## Перечень заданий
1. Выведите без изменений фрагмент текста о Прусте, начинающийся со слов «2) В известных» и заканчивающийся словами «направлении сил своих.».
2. Определите, соответствуют ли тексту о Прусте следующие утверждения: (a) действие «В поисках утраченного времени» относится к прошлому, примерно тридцатилетней или сорокалетней давности; (b) автор считает Пруста крупнейшим выразителем нашей эпохи; (c) по мнению автора, в известных слоях мирового общества пороков в наше время меньше, чем прежде. На каждое утверждение ответьте «да» или «нет» и приведите точную цитату из текста, на которой основан ответ.
3. Продолжите текст о Прусте, начиная сразу после его последнего предложения.

## Текстовый раздел
■ ■ ■ ■ ■

Пруст. Числа. 1.01.1930.
ПРУСТ
1) Пруст не может считаться крупнейшим выразителем нашей эпохи. Действие его «В поисках утраченного времени» относится к прошлому- лет 30-40 назад. Утонченно порочный «свет», изображенный им, − «мир аристократии», − разве уж так похож на современный? Возможно, конечно; но ведь это только верхний слоек, такой далекий от… «нашего века демократии». Пруст дал его заманчиво, с увлечением, смотря как бы снизу верх, как бы, порой, почтительно, словно благодаря за то, что его, человека иного слоя, допустили принять участие в «сливка жизни». Описывает, как бы и смакуя? Чувствуется, что − увы! − прошло, уже недоступно наслажденье. Это − как бы «приятные воспоминания», и, как все дорогое, находят они в Прусте четкого и увлекающего изобретателя. Изнеможенный жизнью, он все еще допивает кубок, все еще «пробует»; и горечь, одновременно со сладостью, острая горечь, иногда злая горечь, проскальзывает в чертах писанья, − и потому так выпукло изображенье. Его как бы тянет к этому мирку, он все полощется в этом нечистом море, и это притягивает иных − и многих, кажется? Этим-то, думается мне, и объясняется интерес, повышенный интерес к Прусту. Люди, душа которых не требует «наполнения», могут увлечься им, особенно в «наше демократическое время»: с одной стороны удовлетворят потребность «протеста» − какой же прогнивший мир! − с другой стороны, немножко пощекочут нервы: − «приобщиться» к заказанному, увы! − и заманчивому такому, тонкому, полному «экзотичности» миру!
2) В известных слоях мирового общества − пороков и «фэнфлеристости» и в наше время не меньше, − больше. Но, как и в эпоху Пруста, есть, пожалуй, и ценности. Для полноты изображения надо брать в с е, что, конечно, и сделают ц е л ь н ы е художники. Пруст взял так, как мог, в меру и направлении сил своих.

■ ■ ■ ■ ■

## Исходные данные
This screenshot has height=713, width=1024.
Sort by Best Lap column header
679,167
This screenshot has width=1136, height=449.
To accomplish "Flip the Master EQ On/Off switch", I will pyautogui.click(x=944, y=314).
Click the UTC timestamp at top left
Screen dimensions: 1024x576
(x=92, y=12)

■ ■ ■ ■ ■

## Ответы к заданиям
1.
2) В известных слоях мирового общества − пороков и «фэнфлеристости» и в наше время не меньше, − больше. Но, как и в эпоху Пруста, есть, пожалуй, и ценности. Для полноты изображения надо брать в с е, что, конечно, и сделают ц е л ь н ы е художники. Пруст взял так, как мог, в меру и направлении сил своих.

2.
(a) Да: «относится к прошлому- лет 30-40 назад».
(b) Нет: «Пруст не может считаться крупнейшим выразителем нашей эпохи».
(c) Нет: «и в наше время не меньше, − больше».

3.
3) О «решающем влиянии» Пруста на литературу ближайшего будущего, в частности − на русскую литературу, нельзя никак говорить. Чем может насытить Пруст? Дух насытить, требовательный, не пустой? Увлечение Прустом я считаю случайным, модным, что ли. Или это − знамени оскудения духа? То, что дает Пруст, слишком мало для взыскательного читателя. Было уже увлечение и А. Франсом. Пройдет, если не изсякла душа. У нас, русских, есть, слава Богу, насытели, и долго они не оскудеют. И Пруст пользовался их светом. Не Достоевского: слишком глубок и высок одновременно − не по духу Прусту. Слишком шершав: не по тонкому перышку его. Толстой все же ближе и доступней. Толстой оказал влияние − в приемах. Отчасти только: где Толстой режет одной чертой, Пруст выписывает и крутит. Своего все же достигает. Но вот что. Если бы знатоки и высокоценители Пруста, − я не всего его знаю, но с меня будет, − попробовали почитать нашего М. Альбова, школы Писемского и отчасти Достоевского, например, «Юбилей» или «День да ночь» − в трех, кажется, книжках, «Глафирин сон», «Конец неведомой улицы», − они, быть может, нашли бы там не менее тонкий и «пространный» − напоминает Пруста! − стиль с длиннейшими и разработанными периодами, с мельчайшими подробностями рисунка, до тончайшего кружева, с редкостной силой изображения внешнего и внутреннего лика, − и столь же утомляющий. Но у Альбова есть п о л е т, и светлая жалость к ч е л о в е ку; есть Бог, есть путь, куда он ведет читателя. Куда ведет Пруст, какому Богу служит? Наша литература слишком сложна и избрана, чтобы опускаться до влияний… невнятности, хотя и четкой. Тут Пруст бессилен. Да и по лучшему своему он не может идти в сравнение с нашей силой. Если не изменяет память, лучшее у него 2-3 страницы в „A l’ombre des jtunes filles en fleurs“, смерть «млей бабушки». У нас есть «смерти» Андрей Болконского, Ивана Ильича, Ильюшечки… Влиять на литературу значит в е с т и ее. Для сего надо великую т р е в о г у, великое душевное богатство. Куда приведет нас Пруст? Наша дорога − столбовая, незачем уходит в аллейки для прогулок.